Handle different retention periods for a state-store depending on the message payload


I have the following use-case and want to know if there is a better best-practice solution to solve this as my solution “smells”.

→ I have a topic where I get updates of some business object streamed where the key is the unique key of that business object.
→ If a new update comes in I need to compare against the current known state to check if something specific happened and if yes I need to emit a record into another topic
→ After I emitted that record I need to remember that object for at least 7 days as this can happen again in this time range
→ For objects where this didn’t happen I can delete them after 30 days
→ For objects with some specific payload I’m not allowed to delete them at all
Incoming Event Stream is about 30GB per days (so we don’t want to save everything forever ^^ and the estimate is that about >90% of the objects need only to be remembered for ~7 days)

We ended up in the following approach:

  1. We aggregate the incoming messages and persist the information we need to compare against in aggregate itself which is stored in a norma KeyValue Store
KStream<String,BusinessObject> businessEventStream =
		.filter((k,v) -> v != null) // Filter our tombstones as aggregate initializes a new aggregate if the value is null 
		.aggregate(new Initializer<BusinessObject>() {
					   public BusinessObject apply() {
						   return new BusinessObject();
				Materialized.<String, BusinessObject, KeyValueStore<Bytes, byte[]>>as(myStore))

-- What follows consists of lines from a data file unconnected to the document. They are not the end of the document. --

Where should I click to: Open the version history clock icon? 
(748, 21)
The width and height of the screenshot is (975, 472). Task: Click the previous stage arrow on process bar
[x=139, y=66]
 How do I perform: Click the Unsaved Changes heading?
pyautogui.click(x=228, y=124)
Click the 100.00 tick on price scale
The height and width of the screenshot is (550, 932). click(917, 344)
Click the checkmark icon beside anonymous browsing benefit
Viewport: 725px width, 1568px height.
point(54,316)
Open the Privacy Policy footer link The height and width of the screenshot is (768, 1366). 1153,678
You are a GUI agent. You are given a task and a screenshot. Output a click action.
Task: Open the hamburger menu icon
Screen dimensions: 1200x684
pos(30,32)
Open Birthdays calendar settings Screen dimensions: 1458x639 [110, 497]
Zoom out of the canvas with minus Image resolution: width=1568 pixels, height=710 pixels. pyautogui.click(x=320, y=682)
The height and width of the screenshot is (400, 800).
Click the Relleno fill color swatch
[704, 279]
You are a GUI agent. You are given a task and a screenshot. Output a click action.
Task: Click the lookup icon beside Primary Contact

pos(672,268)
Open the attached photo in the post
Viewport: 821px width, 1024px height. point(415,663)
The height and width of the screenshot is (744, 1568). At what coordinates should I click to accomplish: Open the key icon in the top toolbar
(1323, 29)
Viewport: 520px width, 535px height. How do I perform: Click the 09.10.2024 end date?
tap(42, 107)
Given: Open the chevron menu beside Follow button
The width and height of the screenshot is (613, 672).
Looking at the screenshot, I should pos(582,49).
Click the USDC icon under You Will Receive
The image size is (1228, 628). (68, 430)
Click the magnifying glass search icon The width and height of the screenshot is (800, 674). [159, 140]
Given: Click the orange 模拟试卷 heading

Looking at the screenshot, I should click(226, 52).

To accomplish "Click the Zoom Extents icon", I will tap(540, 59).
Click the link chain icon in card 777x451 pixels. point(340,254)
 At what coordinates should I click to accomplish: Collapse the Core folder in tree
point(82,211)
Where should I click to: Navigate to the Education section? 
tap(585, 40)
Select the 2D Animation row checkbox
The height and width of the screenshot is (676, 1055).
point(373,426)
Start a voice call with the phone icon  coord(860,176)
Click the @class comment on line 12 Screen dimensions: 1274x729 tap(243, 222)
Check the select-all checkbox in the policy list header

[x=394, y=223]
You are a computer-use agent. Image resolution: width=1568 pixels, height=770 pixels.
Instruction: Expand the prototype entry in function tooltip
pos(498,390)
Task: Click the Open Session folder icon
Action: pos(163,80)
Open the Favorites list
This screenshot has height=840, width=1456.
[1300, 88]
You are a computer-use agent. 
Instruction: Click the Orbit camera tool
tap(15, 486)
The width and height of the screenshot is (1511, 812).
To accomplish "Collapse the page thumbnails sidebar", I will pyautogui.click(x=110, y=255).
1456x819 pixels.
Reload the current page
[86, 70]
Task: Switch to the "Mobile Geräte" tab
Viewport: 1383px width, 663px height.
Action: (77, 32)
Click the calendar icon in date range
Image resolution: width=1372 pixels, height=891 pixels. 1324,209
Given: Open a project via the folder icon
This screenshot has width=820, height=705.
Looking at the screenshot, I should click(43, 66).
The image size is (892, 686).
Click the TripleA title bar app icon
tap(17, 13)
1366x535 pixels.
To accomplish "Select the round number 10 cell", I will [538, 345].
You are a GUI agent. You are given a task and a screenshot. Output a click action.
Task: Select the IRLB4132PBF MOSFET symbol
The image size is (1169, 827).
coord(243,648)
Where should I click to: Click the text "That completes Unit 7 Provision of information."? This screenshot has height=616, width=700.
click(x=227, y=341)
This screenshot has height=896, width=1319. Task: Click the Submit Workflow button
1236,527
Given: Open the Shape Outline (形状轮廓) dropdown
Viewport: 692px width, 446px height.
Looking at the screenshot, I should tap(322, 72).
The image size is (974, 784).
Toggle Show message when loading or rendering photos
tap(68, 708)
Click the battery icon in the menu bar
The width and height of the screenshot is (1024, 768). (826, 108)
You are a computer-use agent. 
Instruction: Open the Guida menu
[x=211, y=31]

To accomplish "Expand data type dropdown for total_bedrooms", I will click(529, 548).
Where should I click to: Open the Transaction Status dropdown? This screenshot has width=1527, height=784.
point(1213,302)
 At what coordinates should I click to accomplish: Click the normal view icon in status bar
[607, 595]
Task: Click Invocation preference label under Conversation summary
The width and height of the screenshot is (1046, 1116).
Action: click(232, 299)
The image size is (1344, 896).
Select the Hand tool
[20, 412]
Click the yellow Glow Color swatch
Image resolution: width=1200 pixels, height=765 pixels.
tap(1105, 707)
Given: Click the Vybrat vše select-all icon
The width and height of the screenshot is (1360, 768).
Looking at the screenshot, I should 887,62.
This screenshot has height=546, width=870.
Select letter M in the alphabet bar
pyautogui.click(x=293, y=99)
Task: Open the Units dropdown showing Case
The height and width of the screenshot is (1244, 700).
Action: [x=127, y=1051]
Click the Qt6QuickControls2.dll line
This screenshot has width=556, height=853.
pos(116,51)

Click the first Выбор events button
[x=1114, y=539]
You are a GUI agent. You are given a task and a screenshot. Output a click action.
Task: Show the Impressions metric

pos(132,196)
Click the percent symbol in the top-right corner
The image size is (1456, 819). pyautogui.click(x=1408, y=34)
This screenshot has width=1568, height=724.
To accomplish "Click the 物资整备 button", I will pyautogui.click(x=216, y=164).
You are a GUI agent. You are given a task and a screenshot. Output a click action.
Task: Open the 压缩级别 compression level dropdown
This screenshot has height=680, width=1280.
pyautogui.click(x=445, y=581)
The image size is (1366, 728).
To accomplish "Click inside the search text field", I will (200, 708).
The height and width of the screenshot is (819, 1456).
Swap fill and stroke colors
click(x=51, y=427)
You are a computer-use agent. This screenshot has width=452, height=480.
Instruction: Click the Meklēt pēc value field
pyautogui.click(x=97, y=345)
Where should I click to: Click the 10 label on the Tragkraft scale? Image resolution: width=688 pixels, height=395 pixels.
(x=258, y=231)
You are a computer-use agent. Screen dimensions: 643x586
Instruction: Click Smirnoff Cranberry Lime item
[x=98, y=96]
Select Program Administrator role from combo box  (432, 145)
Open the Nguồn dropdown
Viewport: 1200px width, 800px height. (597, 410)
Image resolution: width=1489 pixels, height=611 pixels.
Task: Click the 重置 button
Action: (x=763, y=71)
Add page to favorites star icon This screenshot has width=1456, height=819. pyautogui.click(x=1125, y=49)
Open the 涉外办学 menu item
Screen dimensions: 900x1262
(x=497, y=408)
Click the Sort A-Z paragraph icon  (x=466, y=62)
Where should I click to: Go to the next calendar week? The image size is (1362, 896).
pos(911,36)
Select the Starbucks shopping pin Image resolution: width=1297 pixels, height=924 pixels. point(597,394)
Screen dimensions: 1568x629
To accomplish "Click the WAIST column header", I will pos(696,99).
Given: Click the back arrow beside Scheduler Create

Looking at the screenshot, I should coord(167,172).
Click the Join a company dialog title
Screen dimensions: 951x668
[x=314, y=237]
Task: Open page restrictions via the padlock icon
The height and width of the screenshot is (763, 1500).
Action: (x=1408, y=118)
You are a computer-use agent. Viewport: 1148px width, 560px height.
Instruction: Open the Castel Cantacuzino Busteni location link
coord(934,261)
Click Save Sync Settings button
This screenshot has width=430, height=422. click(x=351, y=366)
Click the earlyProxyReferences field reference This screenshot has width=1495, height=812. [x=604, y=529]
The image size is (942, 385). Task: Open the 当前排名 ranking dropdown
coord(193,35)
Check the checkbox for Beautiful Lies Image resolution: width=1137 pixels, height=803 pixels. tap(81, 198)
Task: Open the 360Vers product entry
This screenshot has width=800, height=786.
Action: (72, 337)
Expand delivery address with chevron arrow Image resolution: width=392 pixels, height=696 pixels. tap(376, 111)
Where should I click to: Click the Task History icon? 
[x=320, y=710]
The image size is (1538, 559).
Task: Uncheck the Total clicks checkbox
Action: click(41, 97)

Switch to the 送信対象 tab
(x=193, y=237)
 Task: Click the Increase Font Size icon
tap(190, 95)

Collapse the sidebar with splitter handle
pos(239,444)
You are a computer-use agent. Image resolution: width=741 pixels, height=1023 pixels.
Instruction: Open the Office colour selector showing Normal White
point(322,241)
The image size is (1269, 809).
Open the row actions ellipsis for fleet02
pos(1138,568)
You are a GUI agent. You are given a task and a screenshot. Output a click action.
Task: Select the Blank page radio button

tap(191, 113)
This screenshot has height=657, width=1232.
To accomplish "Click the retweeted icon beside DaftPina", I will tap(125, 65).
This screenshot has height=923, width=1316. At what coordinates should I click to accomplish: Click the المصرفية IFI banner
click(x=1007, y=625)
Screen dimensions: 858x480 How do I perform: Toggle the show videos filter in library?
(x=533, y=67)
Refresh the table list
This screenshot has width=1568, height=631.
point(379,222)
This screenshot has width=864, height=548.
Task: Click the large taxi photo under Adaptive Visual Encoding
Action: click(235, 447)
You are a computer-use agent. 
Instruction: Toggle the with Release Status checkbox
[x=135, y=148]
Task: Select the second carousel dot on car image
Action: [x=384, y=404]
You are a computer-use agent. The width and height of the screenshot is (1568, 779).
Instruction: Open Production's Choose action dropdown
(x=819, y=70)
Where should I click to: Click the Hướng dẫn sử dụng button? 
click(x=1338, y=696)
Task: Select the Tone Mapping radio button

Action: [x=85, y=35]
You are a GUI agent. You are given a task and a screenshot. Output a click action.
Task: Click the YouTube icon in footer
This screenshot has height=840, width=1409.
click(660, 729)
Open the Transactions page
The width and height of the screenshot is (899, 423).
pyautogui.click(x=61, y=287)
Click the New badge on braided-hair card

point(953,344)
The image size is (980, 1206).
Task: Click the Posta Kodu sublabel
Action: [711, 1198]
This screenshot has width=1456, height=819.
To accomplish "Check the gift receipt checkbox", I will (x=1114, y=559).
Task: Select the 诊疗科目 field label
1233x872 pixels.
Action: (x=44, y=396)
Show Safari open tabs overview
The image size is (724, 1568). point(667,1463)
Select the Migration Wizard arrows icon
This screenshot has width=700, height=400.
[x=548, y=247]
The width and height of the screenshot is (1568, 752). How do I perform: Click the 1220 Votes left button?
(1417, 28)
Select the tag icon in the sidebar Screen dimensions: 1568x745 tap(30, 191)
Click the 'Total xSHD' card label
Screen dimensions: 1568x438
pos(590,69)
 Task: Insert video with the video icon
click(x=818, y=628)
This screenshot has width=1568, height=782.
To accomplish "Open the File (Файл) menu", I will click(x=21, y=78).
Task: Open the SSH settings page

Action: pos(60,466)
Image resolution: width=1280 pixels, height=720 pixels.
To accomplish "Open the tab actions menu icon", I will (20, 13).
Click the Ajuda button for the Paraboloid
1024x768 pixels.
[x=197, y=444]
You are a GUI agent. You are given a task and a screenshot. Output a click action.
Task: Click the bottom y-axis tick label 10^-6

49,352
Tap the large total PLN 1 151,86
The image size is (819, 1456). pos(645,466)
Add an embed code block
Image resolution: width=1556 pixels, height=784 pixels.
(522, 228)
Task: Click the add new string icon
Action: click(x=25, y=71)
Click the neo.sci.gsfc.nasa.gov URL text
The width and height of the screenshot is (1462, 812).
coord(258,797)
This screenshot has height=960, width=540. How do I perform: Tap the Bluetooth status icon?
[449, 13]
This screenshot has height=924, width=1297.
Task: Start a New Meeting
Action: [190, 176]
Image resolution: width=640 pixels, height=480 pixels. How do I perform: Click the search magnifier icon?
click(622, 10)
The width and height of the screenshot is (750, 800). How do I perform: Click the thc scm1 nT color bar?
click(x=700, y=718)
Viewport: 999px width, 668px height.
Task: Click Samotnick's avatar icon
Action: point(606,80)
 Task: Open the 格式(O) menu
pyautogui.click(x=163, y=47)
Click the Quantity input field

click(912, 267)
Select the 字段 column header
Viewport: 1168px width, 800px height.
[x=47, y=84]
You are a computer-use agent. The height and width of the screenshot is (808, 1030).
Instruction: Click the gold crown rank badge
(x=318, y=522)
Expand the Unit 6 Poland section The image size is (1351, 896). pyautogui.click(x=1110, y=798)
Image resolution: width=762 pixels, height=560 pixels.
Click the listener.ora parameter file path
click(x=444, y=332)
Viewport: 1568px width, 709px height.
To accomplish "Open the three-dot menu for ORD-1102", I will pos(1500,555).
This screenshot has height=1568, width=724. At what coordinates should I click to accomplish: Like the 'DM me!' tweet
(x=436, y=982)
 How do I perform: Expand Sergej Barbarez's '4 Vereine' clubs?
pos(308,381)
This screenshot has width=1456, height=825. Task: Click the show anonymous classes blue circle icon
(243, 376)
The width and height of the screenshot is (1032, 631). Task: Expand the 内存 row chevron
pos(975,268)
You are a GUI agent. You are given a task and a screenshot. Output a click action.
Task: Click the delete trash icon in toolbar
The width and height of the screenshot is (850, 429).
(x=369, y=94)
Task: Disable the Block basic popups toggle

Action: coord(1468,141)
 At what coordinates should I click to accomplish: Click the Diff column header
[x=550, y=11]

After that we process that stream with .flatMapValue


where we detect if we need to emit a new business event or not (therefore “flatmap” instead of “map” as this also can end up with no record as output)

With that the business functionality is finished BUT we have an state store that has infinite growth as it never will delete something.
Windowed Stored somehow does not work for use due the different time windows we need.

So we ended up with the approach discussed at: Kafka Stream Usage Patterns - Apache Kafka - Apache Software Foundation

So we added


		.transform(mypurgetransformer, purgeTimeStateStore.STATE_STORE_NAME)
  • This state-store holds they key of an object and the long value of the epoch when it cans deleted.
  • On every update incoming from aggrStream this timestamp is calculated to be in + 7 days in + 30 days or never (null)
  • And in the transformer we use the “schedule” method as described in the link above to iterate through that statestore all “n” hours to check if something needs to be deleted.
  • If something needs to be deleted we emit a “special” record to the incoming topic (no tombstone as aggregate cannot handle it as we would need)
  • the aggregator understands this special record and emits a tombstone so the record is deleted from the changelog.

Basically “it works” but it doesn’t feel right …

Is there any easier approach to handle this? (Without implementing my own state-store)

One way I thought about was using 3 stores - one for reach retention period and move the objects between the stores as needed - but that also seems to be error prune and not too straight forward. So like routing the objects to the correct store and emit tombstones to the other stores.

My team does alot of what you describe. We have many use cases where we have specific state retention requirements . We try to use one single state store and each object within that store holds transformed state data for the use case and metadata such as retention types, flags and timestamps that support separate things such as when to remove etc. All that is used to identify candidates for purging during a punctuator callback and also support the main use case of joining, lookups and enrichment.